For every line in the material below that holds "computer", report the line.

Top of GIVEN INFORMATION

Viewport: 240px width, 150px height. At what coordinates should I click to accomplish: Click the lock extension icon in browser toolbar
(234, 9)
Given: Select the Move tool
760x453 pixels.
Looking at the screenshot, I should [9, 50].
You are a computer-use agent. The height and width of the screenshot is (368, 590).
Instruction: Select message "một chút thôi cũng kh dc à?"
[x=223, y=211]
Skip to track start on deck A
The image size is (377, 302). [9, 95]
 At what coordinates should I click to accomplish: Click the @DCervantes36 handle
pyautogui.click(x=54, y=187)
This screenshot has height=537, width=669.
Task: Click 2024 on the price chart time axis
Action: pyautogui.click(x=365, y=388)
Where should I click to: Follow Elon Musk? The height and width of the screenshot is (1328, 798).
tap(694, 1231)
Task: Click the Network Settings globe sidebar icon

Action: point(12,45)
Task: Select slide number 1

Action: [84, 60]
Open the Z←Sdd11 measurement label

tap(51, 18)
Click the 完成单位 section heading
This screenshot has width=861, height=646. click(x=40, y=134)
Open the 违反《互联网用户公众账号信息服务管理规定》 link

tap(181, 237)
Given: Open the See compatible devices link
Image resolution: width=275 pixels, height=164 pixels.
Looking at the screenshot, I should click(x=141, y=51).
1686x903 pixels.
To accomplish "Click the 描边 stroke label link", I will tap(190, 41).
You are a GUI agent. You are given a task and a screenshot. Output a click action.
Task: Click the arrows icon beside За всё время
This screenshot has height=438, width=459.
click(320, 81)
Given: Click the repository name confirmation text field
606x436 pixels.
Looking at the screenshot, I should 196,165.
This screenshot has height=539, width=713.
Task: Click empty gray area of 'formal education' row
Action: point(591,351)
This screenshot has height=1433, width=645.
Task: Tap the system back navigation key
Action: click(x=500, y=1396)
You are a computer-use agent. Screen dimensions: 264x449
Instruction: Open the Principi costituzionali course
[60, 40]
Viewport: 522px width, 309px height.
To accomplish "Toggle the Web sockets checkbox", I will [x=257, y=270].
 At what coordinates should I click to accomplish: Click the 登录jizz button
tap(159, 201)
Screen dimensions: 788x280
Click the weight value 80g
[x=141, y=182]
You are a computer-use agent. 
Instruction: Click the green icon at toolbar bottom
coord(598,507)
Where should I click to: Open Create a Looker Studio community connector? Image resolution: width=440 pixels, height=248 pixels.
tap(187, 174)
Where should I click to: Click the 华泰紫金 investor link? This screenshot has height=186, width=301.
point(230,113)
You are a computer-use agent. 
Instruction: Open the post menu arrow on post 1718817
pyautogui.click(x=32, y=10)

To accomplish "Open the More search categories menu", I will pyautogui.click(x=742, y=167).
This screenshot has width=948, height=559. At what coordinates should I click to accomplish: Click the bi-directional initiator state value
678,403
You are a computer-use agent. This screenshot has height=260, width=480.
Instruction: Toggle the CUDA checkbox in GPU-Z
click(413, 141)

Bottom of GIVEN INFORMATION

◆ EXPECTED ANSWER ◆
You are a computer-use agent. The height and width of the screenshot is (368, 590).
You are a computer-use agent. Screen dimensions: 264x449
You are a computer-use agent. 
You are a computer-use agent. 
You are a computer-use agent. This screenshot has height=260, width=480.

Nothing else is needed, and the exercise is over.